Domestic liquidity or M3 expanded at a slightly faster pace of 9.8% in February 2011 from 9.6% in January 2011 to reach PhP4.2 trillion, according to the Bangko Sentral ng Pilipinas (BSP). On a monthly basis, seasonally-adjusted M3 grew by 1.3% from the marginal increase in the previous month.
The larger increase in net foreign assets (NFA) of 19.3% in February from 17.8% in the previous month fueled the expansion in domestic liquidity. The BSP’s NFA position grew by 32.9%, due in part to steady foreign exchange inflows from overseas remittances as well as portfolio and direct investments. Meanwhile, the NFA of banks declined further by 62.3% from the 63.7% contraction in the previous month. This developed as a result of the significant increase in foreign liabilities related to higher placements and time deposits made by the head offices/other branches of foreign banks in Philippine branches, given solid growth prospects of the Philippine economy.

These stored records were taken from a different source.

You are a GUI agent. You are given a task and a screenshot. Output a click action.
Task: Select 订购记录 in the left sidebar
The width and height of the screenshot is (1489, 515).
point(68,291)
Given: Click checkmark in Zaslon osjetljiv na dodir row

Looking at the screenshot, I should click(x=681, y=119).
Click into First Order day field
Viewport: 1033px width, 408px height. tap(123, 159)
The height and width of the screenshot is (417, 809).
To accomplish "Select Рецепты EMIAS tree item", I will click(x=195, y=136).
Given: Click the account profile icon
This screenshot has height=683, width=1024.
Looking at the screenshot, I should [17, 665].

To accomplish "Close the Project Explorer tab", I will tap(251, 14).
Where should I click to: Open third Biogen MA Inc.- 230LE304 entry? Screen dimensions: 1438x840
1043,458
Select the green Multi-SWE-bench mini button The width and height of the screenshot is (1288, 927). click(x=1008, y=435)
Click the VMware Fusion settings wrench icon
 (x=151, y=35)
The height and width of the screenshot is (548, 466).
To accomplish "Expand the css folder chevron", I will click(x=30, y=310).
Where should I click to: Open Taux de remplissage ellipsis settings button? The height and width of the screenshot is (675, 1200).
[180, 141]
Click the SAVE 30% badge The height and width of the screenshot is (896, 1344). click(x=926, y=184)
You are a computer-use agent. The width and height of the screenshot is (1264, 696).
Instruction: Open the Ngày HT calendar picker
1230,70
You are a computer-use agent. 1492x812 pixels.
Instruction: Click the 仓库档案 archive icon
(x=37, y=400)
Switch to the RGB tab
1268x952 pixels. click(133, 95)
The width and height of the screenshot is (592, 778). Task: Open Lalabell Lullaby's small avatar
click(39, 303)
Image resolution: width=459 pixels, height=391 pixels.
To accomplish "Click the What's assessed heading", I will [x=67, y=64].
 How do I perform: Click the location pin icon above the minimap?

Net domestic assets (NDA), meanwhile, decreased further by 5.1% in February following the decline of 4.2% in January. This was due largely to the accelerated expansion of the net other items account (which includes revaluation and capital and reserve accounts as well as the SDA placements of trust entities), which pulled down domestic liquidity. By contrast, net domestic credits rose further by 7.5%, due to the stronger increase in credits extended to the private sector. This trend is consistent with the continued expansion in bank lending to the productive sectors of the economy. Meanwhile,
the growth in credits extended to the public sector slowed down as credits extended to the National Government continued to decline.
The BSP will continue to closely monitor monetary conditions to ensure that domestic liquidity remains in line with the BSP’s price stability objective, while providing ample funds for the economy’s growth requirements.